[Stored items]
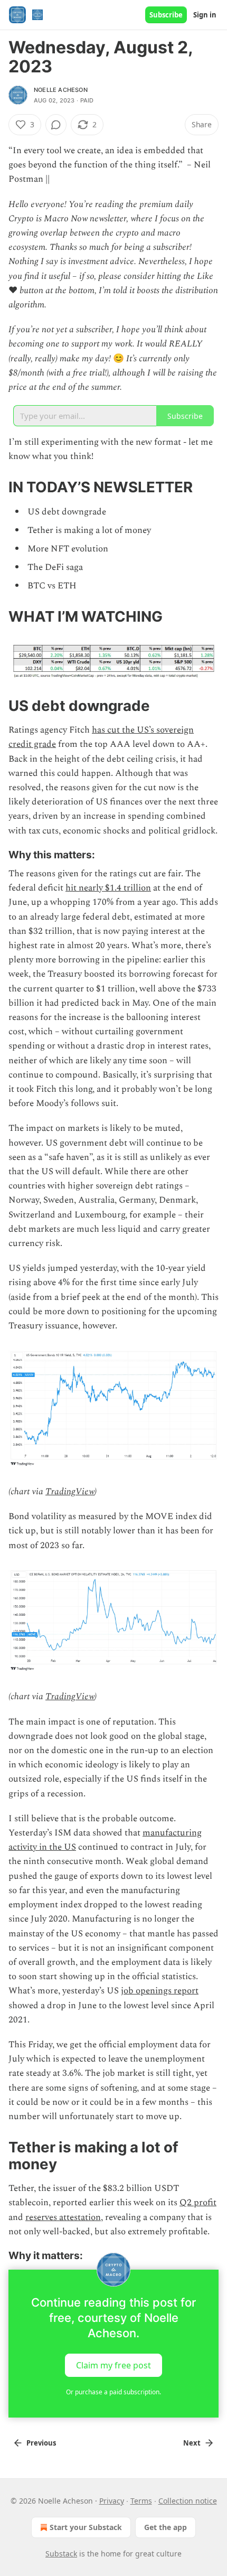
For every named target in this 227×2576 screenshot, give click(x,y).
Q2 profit (197, 2202)
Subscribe (166, 15)
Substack (61, 2554)
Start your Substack (86, 2527)
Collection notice (187, 2501)
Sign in (204, 15)
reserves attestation (63, 2217)
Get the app (165, 2527)
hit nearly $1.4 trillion (108, 888)
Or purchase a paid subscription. (113, 2391)
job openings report (159, 1991)
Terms (141, 2501)
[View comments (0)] (56, 124)
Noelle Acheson (61, 89)
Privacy (111, 2501)
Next (192, 2443)
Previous (41, 2443)
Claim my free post (113, 2365)
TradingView (69, 1491)
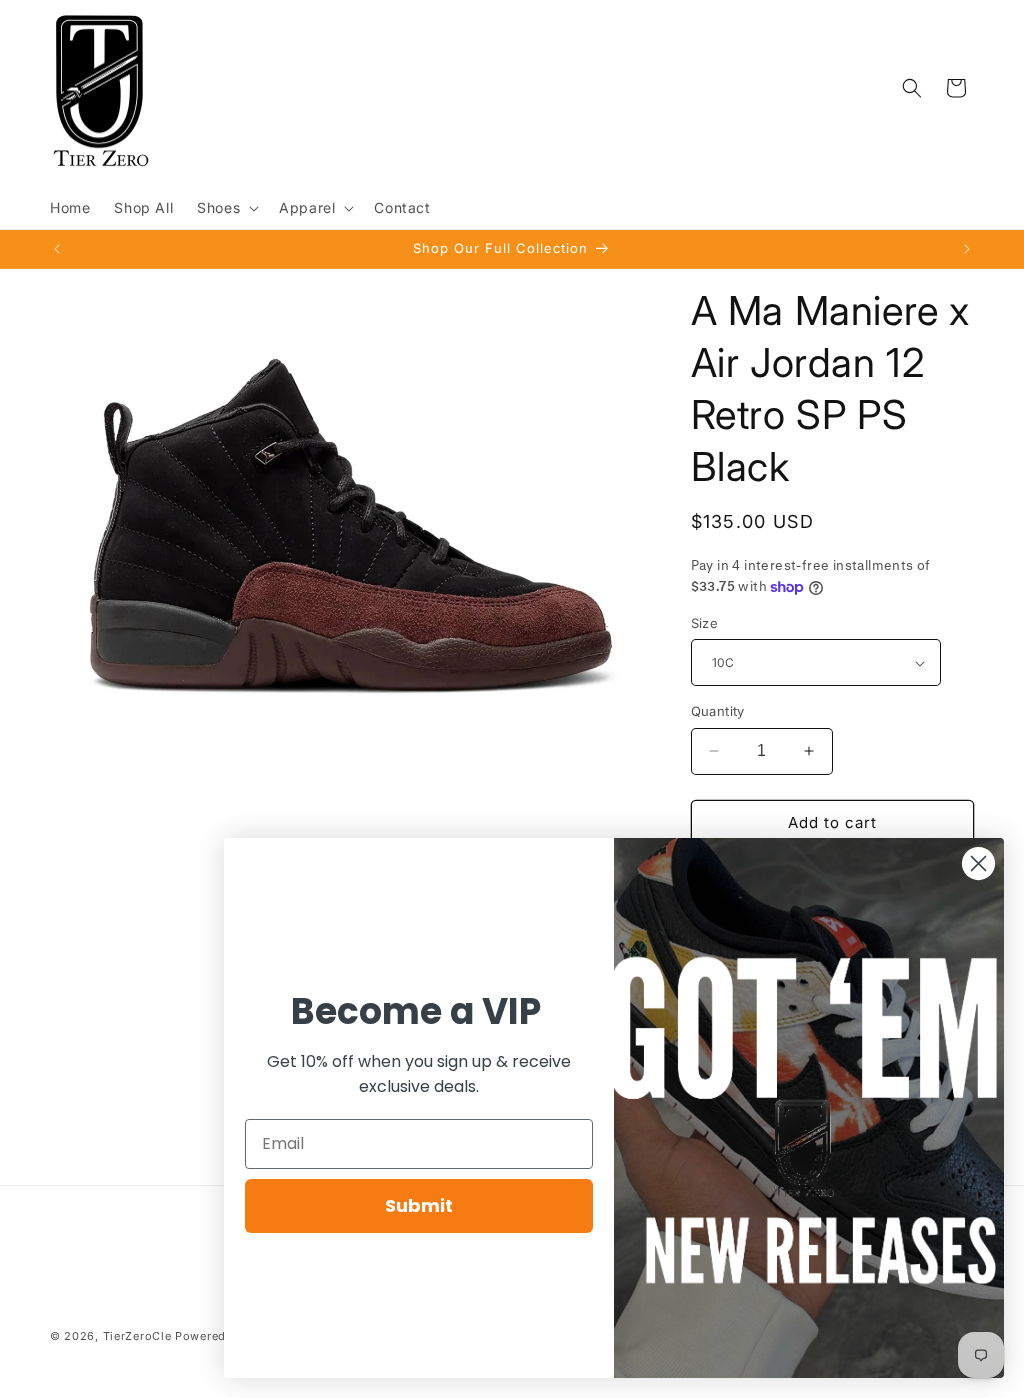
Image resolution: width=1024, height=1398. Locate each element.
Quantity (718, 711)
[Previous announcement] (57, 249)
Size (705, 623)
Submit (419, 1205)
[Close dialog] (978, 863)
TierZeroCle (137, 1336)
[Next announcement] (967, 249)
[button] (226, 208)
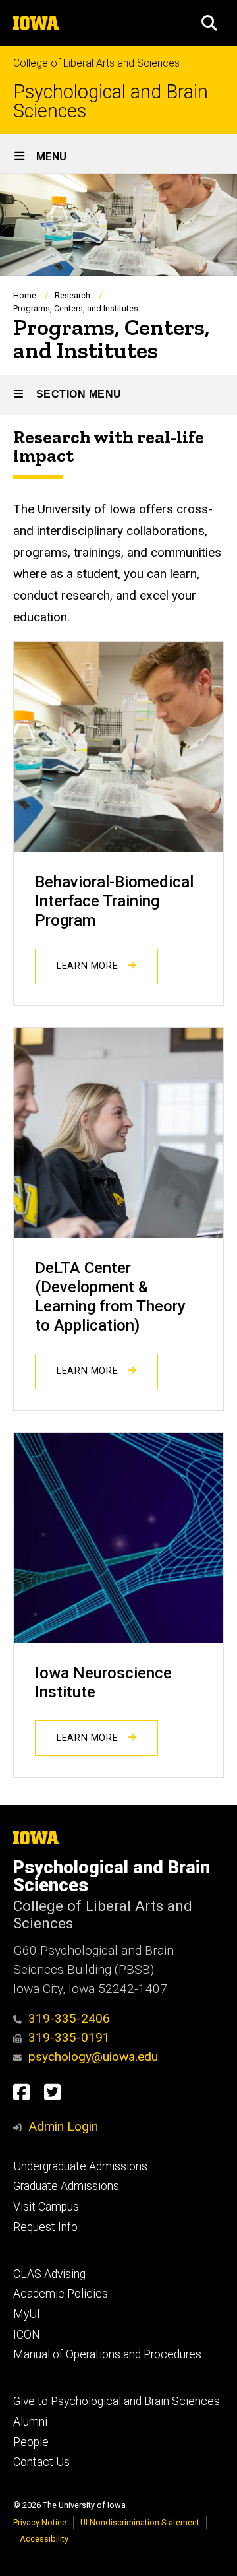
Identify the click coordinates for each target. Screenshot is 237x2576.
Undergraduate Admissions (80, 2166)
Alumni (30, 2421)
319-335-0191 (69, 2037)
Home (24, 295)
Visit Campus (46, 2206)
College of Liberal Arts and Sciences (96, 63)
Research (72, 295)
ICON (26, 2334)
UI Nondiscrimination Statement (139, 2522)
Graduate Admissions (66, 2186)
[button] (209, 23)
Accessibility (44, 2539)
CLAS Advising (49, 2273)
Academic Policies (60, 2293)
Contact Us (41, 2461)
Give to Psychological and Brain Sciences (116, 2401)
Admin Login (63, 2126)
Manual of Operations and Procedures (107, 2354)
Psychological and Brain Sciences (110, 101)
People (31, 2442)
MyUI (26, 2314)
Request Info (45, 2227)
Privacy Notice (39, 2522)
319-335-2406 (69, 2018)
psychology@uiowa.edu (93, 2056)
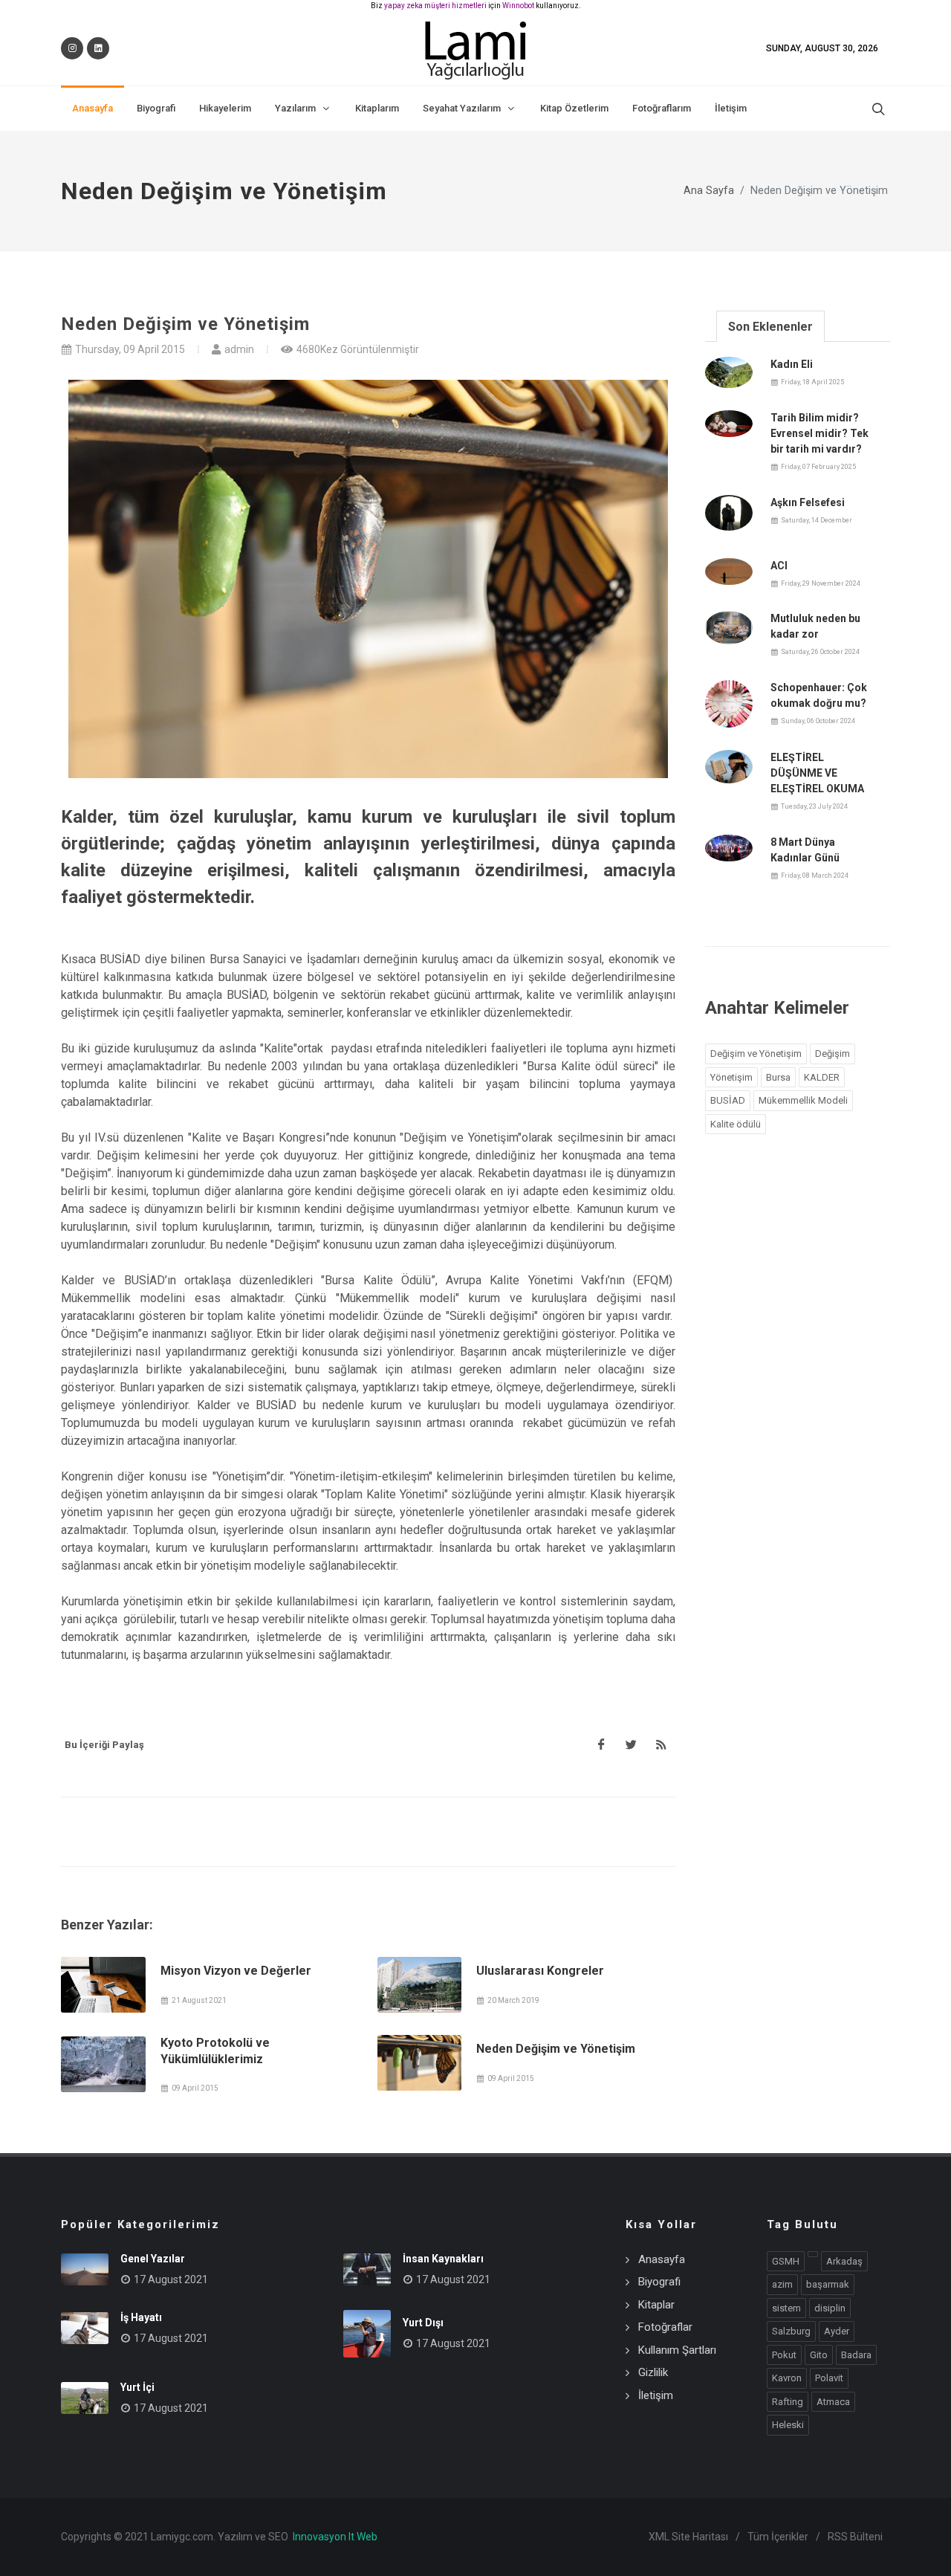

YOUR GOAL: Copy word for word the span of the records above that begins at the line with "Subscribe (166, 15)" and ends at the line with "Image resolution: width=1024, height=1398.", including those two lines but not the pictures.

SOLUTION FOR THIS TASK:
Subscribe (166, 15)
Substack (61, 2554)
Start your Substack (86, 2527)
Collection notice (187, 2501)
Sign in (204, 15)
reserves attestation (63, 2217)
Get the app (165, 2527)
hit nearly $1.4 trillion (108, 888)
Or purchase a paid subscription. (113, 2391)
job openings report (159, 1991)
Terms (141, 2501)
[View comments (0)] (56, 124)
Noelle Acheson (61, 89)
Privacy (111, 2501)
Next (192, 2443)
Previous (41, 2443)
Claim my free post (113, 2365)
TradingView (69, 1491)
Image resolution: width=1024, height=1398. Locate each element.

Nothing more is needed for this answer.